Data for this task Block Start
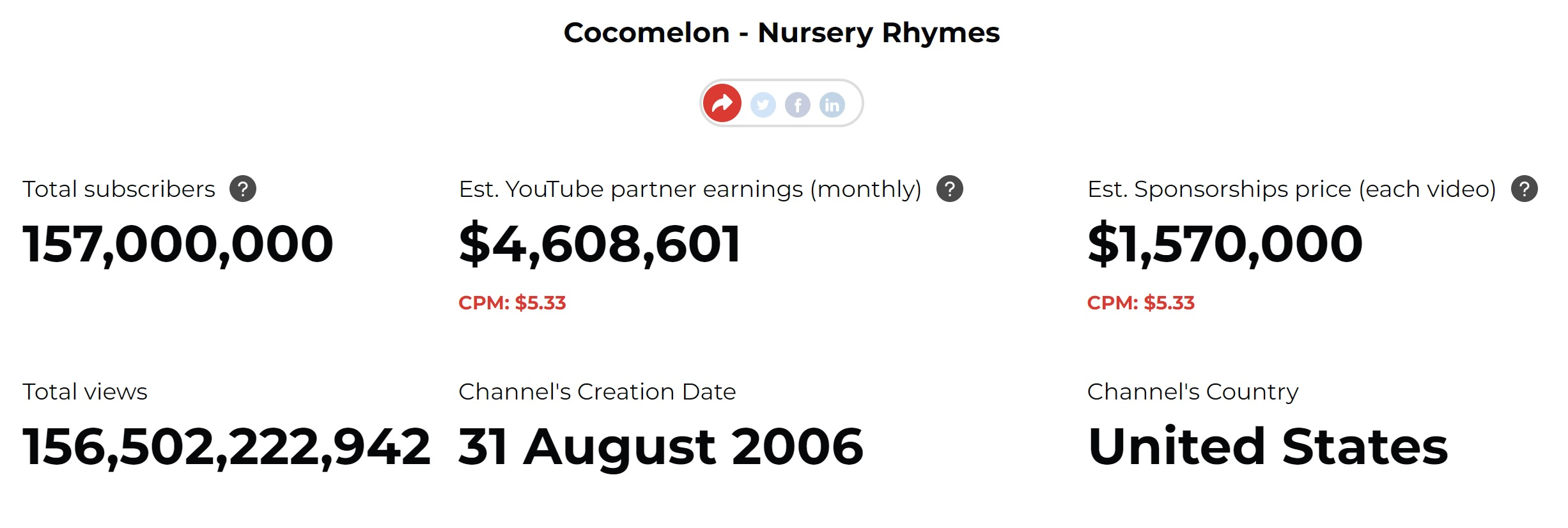Click the Total subscribers label
1568x528 pixels.
pyautogui.click(x=119, y=189)
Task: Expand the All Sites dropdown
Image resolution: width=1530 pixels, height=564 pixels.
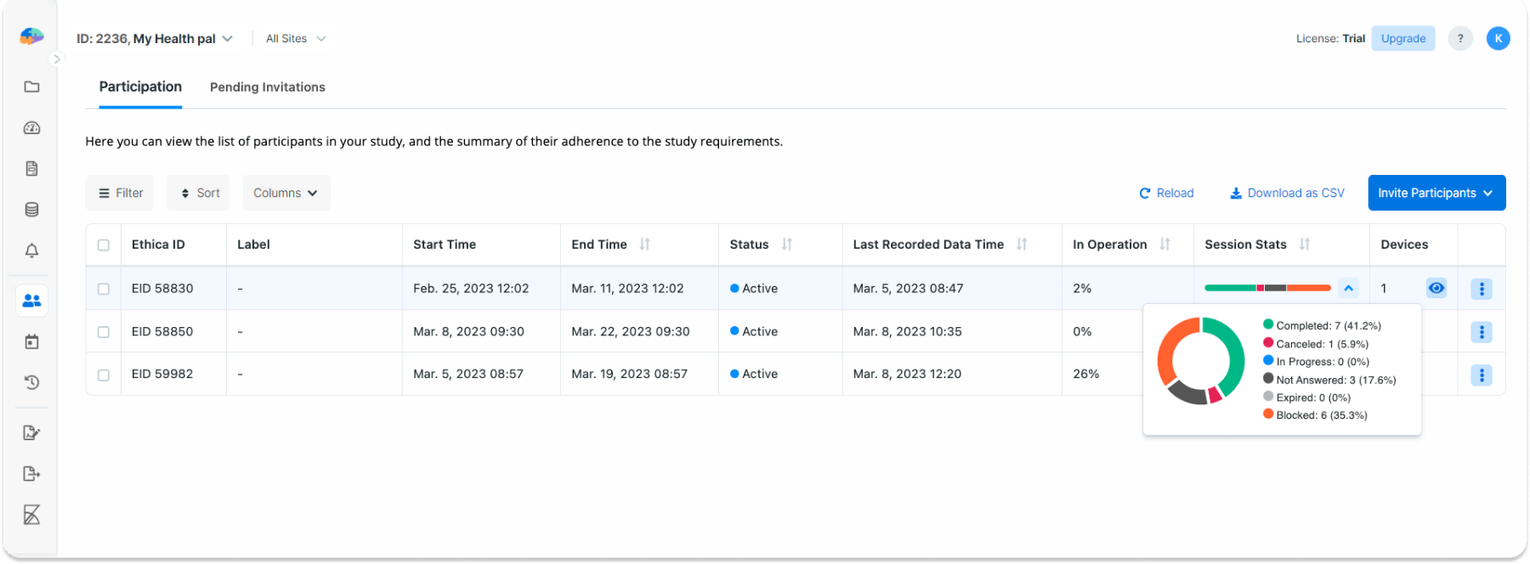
Data for this task Block End
**Description of the task:** Reproduce exactly and only the lines from the one with "Task: Expand the All Sites dropdown" through the last entry, both included, excluding every picture.

**Solution to the problem:**
Task: Expand the All Sites dropdown
Image resolution: width=1530 pixels, height=564 pixels.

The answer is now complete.